Instructions for the task: Lay out the records, from the start through the line containing "[x=378, y=101]", as a Markdown table with the columns Row and Line. Leave out any blank lines.

--- begin Exercise data ---

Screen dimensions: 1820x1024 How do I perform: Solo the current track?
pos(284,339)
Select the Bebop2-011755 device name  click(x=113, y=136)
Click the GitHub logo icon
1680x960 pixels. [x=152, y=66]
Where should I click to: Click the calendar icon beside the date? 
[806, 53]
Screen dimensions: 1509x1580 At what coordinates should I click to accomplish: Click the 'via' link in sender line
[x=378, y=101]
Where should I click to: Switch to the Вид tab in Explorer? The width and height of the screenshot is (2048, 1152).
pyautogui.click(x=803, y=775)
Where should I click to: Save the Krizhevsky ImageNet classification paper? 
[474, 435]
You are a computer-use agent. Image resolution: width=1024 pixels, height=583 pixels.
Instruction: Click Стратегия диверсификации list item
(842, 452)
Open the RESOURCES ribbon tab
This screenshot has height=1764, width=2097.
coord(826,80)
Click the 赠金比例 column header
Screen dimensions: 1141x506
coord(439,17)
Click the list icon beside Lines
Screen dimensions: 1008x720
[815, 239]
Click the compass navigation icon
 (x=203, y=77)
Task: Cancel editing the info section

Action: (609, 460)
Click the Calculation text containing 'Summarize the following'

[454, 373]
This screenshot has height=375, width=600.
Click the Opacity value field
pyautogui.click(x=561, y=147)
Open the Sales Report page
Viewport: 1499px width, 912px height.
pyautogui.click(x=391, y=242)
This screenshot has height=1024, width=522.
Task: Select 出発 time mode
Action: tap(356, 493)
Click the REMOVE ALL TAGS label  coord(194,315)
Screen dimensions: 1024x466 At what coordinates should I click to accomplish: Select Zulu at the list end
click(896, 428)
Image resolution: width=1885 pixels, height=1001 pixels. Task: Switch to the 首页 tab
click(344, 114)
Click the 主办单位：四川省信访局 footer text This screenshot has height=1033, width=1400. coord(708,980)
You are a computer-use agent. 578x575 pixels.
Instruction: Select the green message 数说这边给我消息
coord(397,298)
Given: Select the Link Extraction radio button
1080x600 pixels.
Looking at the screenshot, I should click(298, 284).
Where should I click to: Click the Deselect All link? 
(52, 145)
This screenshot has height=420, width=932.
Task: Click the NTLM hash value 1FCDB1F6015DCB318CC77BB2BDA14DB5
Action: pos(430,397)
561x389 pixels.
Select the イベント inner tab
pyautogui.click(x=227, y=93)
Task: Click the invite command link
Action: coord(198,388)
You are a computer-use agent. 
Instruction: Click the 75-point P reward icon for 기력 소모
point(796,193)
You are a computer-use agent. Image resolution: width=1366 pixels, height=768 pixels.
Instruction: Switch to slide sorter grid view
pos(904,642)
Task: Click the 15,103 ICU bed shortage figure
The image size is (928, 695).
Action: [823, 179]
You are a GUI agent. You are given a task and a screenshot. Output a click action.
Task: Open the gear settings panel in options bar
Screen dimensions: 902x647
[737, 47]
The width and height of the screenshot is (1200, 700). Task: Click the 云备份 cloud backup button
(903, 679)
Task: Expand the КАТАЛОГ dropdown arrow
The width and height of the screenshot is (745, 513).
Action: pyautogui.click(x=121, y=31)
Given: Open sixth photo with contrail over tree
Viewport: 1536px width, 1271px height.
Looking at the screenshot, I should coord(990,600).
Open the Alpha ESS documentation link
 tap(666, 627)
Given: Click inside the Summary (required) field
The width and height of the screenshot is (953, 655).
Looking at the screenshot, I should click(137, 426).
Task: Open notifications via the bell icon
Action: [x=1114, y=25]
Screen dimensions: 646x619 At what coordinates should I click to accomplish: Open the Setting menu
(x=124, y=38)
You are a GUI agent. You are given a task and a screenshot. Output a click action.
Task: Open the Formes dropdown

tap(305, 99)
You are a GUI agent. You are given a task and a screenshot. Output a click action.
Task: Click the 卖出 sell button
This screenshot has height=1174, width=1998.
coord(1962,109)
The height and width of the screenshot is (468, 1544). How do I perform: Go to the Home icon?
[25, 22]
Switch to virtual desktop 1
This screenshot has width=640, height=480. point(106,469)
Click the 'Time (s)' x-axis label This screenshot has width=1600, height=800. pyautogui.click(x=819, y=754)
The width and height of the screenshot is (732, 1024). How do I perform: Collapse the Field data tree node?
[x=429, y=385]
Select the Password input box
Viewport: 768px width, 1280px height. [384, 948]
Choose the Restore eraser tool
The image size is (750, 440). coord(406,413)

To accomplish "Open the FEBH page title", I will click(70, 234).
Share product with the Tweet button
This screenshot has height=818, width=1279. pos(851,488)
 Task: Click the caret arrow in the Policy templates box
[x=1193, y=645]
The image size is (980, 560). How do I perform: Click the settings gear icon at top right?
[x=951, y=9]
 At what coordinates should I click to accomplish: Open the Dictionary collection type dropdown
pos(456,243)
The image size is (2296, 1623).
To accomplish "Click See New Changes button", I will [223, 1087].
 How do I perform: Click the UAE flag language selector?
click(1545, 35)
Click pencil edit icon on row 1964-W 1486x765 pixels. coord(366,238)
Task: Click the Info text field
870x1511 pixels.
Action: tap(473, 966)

--- end Exercise data ---

Complete answer:
| Row | Line |
|---|---|
| 1 | Screen dimensions: 1820x1024 How do I perform: Solo the current track? |
| 2 | pos(284,339) |
| 3 | Select the Bebop2-011755 device name  click(x=113, y=136) |
| 4 | Click the GitHub logo icon |
| 5 | 1680x960 pixels. [x=152, y=66] |
| 6 | Where should I click to: Click the calendar icon beside the date?  |
| 7 | [806, 53] |
| 8 | Screen dimensions: 1509x1580 At what coordinates should I click to accomplish: Click the 'via' link in sender line |
| 9 | [x=378, y=101] |